Que sont devenus ces quelque 2 000 dissidents des FARC ?
Parmi les dissidents des FARC, vous n’avez pas que des anciens combattants: entre un tiers et la moitié sont des anciens combattants et il y a aussi de nouvelles recrues, car ces anciens dissidents dans les différentes régions du pays ont les capacités financières et logistiques pour recruter de nouveaux combattants. Mais la nature même de cette dissidence prête à discussion. Le gouvernement a tendance à les présenter comme de simples criminels, les considérant comme les combattants qui étaient les plus impliqués dans le narco-trafic à l’époque des FARC, et expliquant qu’ils n’auraient pas désarmé pour des raisons purement et simplement criminelles. Alors c’est vrai que ces raisons existent, mais je pense que c’est un peu schématique et un peu simpliste. Car parmi les dirigeants de ces dissidences, certains revendiquent un caractère politique et accusent même les dirigeants des FARC qui ont signé les accords de paix d’avoir trahi l’accord et d’être eux-mêmes la dissidence. Donc, il y a un discours politique qui vaut ce qu’il vaut, qui peut servir de prétexte pour certains, mais peut-être pas pour tous.
Les dissidences ne sont pas unifiées et occupent différentes régions : il y a une dissidence qui se situe à l’est du pays à la frontière avec le Venezuela et un petit peu à la frontière avec le Brésil qui est relativement politisée ; une autre dissidence se situe dans le sud du pays dans les départements Caquetá et Putumayo ; et enfin une autre dissidence dans le département du Nariño qui est totalement dépendant de gros cartels mexicains de la drogue et dont l’ancien chef a été tué pour avoir assassiné plusieurs journalistes. Donc, les dissidences ne sont absolument pas unies et l’une des questions est de savoir si elles ont la capacité et l’envie de reconstituer un front plus ou moins uni des FARC, qu’on pourrait appeler « FARC canal historique », comme cela s’est produit avec d’autres mouvements de guérilla comme avec l’IRA.
On parle aussi de l’Armée Populaire de Libération, l’EPL qui renaîtrait de ses cendres ?
L’EPL est un ancien groupe qui s’est plus ou moins démobilisé dans les années 1990. Une partie de ses combattants ne s’est pas démobilisée et à rejoint les groupes paramilitaires en particulier dans la région du Catatumbo, pas très loin de la frontière avec le Venezuela. Megateo, le chef de la dissidence de l’EPL , a été tué en 2015, mais il a été remplacé et vous avez un groupe résiduel qui se prétend toujours être l’EPL. Le groupe aurait également tenté de profiter de la démobilisation des FARC pour étendre sa zone d’influence très limitée au Catatumbo. Aujourd’hui, on mentionne la présence de l’EPL dans d’autres régions de Colombie notamment dans le Cauca et le Nariño, à l’autre bout du pays.
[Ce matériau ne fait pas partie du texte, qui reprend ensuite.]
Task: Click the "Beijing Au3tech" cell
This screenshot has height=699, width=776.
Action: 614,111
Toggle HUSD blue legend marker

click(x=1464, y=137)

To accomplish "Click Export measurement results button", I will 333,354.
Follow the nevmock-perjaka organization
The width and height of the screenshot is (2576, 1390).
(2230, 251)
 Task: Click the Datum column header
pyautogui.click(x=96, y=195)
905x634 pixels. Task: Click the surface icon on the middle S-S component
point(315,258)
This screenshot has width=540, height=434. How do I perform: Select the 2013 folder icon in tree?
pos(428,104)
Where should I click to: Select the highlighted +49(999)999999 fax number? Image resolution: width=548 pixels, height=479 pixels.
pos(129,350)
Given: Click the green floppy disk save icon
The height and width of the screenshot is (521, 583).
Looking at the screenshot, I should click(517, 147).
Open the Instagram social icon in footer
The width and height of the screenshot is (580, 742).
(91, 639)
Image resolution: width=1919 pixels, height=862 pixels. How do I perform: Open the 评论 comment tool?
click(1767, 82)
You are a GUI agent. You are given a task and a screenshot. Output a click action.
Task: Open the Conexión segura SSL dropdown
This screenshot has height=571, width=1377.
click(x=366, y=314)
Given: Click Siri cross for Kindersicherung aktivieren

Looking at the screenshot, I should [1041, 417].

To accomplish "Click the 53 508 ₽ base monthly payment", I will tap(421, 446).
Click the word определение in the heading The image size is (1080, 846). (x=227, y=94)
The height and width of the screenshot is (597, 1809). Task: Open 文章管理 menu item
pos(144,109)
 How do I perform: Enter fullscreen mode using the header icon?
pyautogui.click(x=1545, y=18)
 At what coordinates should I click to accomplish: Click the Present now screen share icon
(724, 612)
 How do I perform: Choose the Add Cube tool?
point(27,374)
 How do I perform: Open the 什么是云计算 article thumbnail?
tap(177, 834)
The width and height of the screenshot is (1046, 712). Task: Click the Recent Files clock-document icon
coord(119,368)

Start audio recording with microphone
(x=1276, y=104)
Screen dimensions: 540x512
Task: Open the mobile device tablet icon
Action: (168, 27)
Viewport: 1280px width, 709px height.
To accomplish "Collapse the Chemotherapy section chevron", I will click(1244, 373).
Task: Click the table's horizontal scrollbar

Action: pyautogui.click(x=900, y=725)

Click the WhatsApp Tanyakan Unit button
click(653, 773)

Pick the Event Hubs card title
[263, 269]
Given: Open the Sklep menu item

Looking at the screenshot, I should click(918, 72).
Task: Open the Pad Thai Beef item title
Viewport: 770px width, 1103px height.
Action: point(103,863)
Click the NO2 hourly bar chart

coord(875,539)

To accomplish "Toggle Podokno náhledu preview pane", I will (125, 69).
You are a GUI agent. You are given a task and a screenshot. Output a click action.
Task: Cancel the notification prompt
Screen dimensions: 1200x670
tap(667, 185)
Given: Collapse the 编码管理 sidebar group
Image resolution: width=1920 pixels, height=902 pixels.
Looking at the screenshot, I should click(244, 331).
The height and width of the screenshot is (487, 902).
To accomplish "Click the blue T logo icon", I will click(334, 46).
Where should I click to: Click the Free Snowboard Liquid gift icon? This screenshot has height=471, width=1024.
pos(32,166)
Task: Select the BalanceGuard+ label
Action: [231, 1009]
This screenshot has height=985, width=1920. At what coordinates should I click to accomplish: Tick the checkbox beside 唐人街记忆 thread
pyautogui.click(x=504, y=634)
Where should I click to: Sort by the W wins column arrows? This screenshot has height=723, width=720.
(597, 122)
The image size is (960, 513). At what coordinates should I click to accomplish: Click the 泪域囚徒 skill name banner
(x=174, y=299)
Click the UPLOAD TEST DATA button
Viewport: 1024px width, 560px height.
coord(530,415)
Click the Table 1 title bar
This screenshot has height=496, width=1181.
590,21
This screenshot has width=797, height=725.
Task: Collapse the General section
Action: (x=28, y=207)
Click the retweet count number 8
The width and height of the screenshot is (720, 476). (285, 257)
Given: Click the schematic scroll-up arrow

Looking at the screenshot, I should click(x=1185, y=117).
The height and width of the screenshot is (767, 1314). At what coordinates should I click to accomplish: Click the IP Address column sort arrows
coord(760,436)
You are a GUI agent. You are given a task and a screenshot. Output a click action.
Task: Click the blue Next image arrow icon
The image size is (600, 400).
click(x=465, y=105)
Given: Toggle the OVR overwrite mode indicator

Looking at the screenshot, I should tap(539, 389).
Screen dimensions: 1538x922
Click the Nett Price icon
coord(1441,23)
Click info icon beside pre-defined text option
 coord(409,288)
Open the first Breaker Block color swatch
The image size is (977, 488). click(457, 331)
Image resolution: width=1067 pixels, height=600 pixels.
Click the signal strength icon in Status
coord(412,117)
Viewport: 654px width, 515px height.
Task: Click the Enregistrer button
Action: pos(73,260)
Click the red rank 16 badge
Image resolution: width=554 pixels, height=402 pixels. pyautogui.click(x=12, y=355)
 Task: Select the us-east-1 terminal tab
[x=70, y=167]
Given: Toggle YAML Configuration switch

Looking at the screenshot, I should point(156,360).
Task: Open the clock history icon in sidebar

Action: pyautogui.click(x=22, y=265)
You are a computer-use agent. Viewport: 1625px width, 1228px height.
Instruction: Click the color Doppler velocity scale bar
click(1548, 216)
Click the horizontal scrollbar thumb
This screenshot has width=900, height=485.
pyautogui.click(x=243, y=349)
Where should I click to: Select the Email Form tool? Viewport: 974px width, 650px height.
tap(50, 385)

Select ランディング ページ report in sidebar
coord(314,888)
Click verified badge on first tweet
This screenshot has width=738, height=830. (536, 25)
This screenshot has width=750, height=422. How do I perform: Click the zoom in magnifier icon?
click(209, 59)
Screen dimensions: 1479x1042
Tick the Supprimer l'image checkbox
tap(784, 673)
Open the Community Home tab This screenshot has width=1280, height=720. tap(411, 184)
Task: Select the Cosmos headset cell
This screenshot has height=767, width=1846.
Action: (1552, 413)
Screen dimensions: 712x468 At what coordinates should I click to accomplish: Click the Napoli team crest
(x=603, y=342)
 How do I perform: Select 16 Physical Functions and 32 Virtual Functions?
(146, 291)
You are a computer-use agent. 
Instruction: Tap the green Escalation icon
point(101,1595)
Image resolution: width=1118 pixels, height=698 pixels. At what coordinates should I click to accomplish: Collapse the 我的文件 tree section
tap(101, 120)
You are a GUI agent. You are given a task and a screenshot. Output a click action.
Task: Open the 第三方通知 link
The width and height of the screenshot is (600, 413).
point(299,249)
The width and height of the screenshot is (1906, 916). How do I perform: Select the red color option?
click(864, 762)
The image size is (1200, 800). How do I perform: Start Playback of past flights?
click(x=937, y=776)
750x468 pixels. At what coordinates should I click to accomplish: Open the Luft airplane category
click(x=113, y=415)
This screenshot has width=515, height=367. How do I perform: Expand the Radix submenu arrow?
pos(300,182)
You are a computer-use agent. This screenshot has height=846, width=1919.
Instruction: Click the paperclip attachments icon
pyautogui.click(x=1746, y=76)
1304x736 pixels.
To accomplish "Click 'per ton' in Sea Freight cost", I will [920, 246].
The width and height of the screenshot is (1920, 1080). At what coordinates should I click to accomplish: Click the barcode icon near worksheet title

En plus de tout cela, on a une myriade d’organisations criminelles locales plus ou moins importante ?
Ensuite effectivement, vous avez des groupes criminels armés ou des groupes d’armés criminels, la nuance est d’importance, car avant il y avait davantage de groupes armés criminels et la question maintenant est de savoir si on a des groupes criminels armés ? La nature première du groupe dépendant du premier qualificatif qu’on leur donne. Quand je parle de groupes armés criminels, ce sont soit des groupes paramilitaires, soit des groupes de guérilla qui sont tombés dans la criminalité et qui se financent par la criminalité. Quand je parle de groupes criminels armés, ce sont des groupes d’origine criminelle, mafieuse, qui ont une capacité militaire suffisante pour être considérés comme des groupes armés.
Depuis la démobilisation incomplète des groupes paramilitaires entre 2003 et 2006, on a eu une reconsidération de ses groupes, une certaine implosion, parce qu’on sait également qu’un certain nombre de leurs paramilitaires ne se sont pas démobilisés et quand ils l’ont fait, ils se sont remobilisés ensuite.
Après 2006 et dans les dix ans qui ont suivi, vous avez eu des implosions, des reconfigurations et des regroupements d’un certain nombre de ces groupes issus des paramilitaires.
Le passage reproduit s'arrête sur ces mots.